_Request_
Transcribe each of the records below verbatim, line for line, with no changes.

_Material to process_
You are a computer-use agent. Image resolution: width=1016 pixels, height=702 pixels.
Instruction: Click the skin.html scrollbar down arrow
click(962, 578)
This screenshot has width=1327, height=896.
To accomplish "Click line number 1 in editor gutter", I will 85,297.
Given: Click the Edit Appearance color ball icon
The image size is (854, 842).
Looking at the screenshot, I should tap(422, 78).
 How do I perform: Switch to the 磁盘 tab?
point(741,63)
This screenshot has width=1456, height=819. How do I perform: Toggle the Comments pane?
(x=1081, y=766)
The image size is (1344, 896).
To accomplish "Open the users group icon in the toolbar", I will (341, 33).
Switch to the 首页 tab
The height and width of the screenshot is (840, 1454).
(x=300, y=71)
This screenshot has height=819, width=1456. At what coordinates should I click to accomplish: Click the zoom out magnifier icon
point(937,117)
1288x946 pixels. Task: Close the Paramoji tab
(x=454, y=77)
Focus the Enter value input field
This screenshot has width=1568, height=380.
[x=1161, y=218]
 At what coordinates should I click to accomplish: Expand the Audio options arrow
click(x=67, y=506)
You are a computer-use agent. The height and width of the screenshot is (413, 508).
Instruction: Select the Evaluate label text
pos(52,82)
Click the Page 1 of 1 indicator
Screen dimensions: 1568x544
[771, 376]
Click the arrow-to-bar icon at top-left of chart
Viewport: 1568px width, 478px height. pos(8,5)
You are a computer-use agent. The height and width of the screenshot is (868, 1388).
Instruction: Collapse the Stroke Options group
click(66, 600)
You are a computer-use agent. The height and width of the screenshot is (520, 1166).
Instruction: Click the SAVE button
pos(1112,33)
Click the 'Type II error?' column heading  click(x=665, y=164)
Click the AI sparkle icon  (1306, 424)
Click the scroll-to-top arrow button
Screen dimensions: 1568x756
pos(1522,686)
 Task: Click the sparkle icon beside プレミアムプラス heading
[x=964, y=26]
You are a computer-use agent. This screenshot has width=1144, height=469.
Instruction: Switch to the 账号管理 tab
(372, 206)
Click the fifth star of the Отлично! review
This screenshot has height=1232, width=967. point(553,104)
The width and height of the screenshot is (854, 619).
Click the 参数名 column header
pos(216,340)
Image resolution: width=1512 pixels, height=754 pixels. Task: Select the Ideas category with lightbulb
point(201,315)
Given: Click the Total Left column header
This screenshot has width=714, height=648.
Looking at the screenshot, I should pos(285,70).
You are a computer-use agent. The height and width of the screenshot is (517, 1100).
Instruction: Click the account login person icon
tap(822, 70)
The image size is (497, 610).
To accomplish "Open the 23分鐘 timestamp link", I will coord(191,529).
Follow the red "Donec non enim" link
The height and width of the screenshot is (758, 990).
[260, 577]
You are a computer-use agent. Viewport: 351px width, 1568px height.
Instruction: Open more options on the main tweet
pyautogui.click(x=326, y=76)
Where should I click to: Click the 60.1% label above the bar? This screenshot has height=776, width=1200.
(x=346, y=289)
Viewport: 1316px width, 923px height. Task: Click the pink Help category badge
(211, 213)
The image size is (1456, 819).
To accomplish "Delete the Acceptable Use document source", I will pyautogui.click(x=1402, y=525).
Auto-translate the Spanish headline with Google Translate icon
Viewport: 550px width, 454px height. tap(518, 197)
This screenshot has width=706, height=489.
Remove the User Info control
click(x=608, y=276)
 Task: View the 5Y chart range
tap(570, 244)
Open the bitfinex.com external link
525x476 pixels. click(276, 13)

_Written response_
You are a computer-use agent. Image resolution: width=1016 pixels, height=702 pixels.
Instruction: Click the skin.html scrollbar down arrow
click(962, 578)
This screenshot has width=1327, height=896.
To accomplish "Click line number 1 in editor gutter", I will 85,297.
Given: Click the Edit Appearance color ball icon
The image size is (854, 842).
Looking at the screenshot, I should tap(422, 78).
 How do I perform: Switch to the 磁盘 tab?
point(741,63)
This screenshot has width=1456, height=819. How do I perform: Toggle the Comments pane?
(x=1081, y=766)
The image size is (1344, 896).
To accomplish "Open the users group icon in the toolbar", I will (341, 33).
Switch to the 首页 tab
The height and width of the screenshot is (840, 1454).
(x=300, y=71)
This screenshot has height=819, width=1456. At what coordinates should I click to accomplish: Click the zoom out magnifier icon
point(937,117)
1288x946 pixels. Task: Close the Paramoji tab
(x=454, y=77)
Focus the Enter value input field
This screenshot has width=1568, height=380.
[x=1161, y=218]
 At what coordinates should I click to accomplish: Expand the Audio options arrow
click(x=67, y=506)
You are a computer-use agent. The height and width of the screenshot is (413, 508).
Instruction: Select the Evaluate label text
pos(52,82)
Click the Page 1 of 1 indicator
Screen dimensions: 1568x544
[771, 376]
Click the arrow-to-bar icon at top-left of chart
Viewport: 1568px width, 478px height. pos(8,5)
You are a computer-use agent. The height and width of the screenshot is (868, 1388).
Instruction: Collapse the Stroke Options group
click(66, 600)
You are a computer-use agent. The height and width of the screenshot is (520, 1166).
Instruction: Click the SAVE button
pos(1112,33)
Click the 'Type II error?' column heading  click(x=665, y=164)
Click the AI sparkle icon  (1306, 424)
Click the scroll-to-top arrow button
Screen dimensions: 1568x756
pos(1522,686)
 Task: Click the sparkle icon beside プレミアムプラス heading
[x=964, y=26]
You are a computer-use agent. This screenshot has width=1144, height=469.
Instruction: Switch to the 账号管理 tab
(372, 206)
Click the fifth star of the Отлично! review
This screenshot has height=1232, width=967. point(553,104)
The width and height of the screenshot is (854, 619).
Click the 参数名 column header
pos(216,340)
Image resolution: width=1512 pixels, height=754 pixels. Task: Select the Ideas category with lightbulb
point(201,315)
Given: Click the Total Left column header
This screenshot has width=714, height=648.
Looking at the screenshot, I should pos(285,70).
You are a computer-use agent. The height and width of the screenshot is (517, 1100).
Instruction: Click the account login person icon
tap(822, 70)
The image size is (497, 610).
To accomplish "Open the 23分鐘 timestamp link", I will coord(191,529).
Follow the red "Donec non enim" link
The height and width of the screenshot is (758, 990).
[260, 577]
You are a computer-use agent. Viewport: 351px width, 1568px height.
Instruction: Open more options on the main tweet
pyautogui.click(x=326, y=76)
Where should I click to: Click the 60.1% label above the bar? This screenshot has height=776, width=1200.
(x=346, y=289)
Viewport: 1316px width, 923px height. Task: Click the pink Help category badge
(211, 213)
The image size is (1456, 819).
To accomplish "Delete the Acceptable Use document source", I will pyautogui.click(x=1402, y=525).
Auto-translate the Spanish headline with Google Translate icon
Viewport: 550px width, 454px height. tap(518, 197)
This screenshot has width=706, height=489.
Remove the User Info control
click(x=608, y=276)
 Task: View the 5Y chart range
tap(570, 244)
Open the bitfinex.com external link
525x476 pixels. click(276, 13)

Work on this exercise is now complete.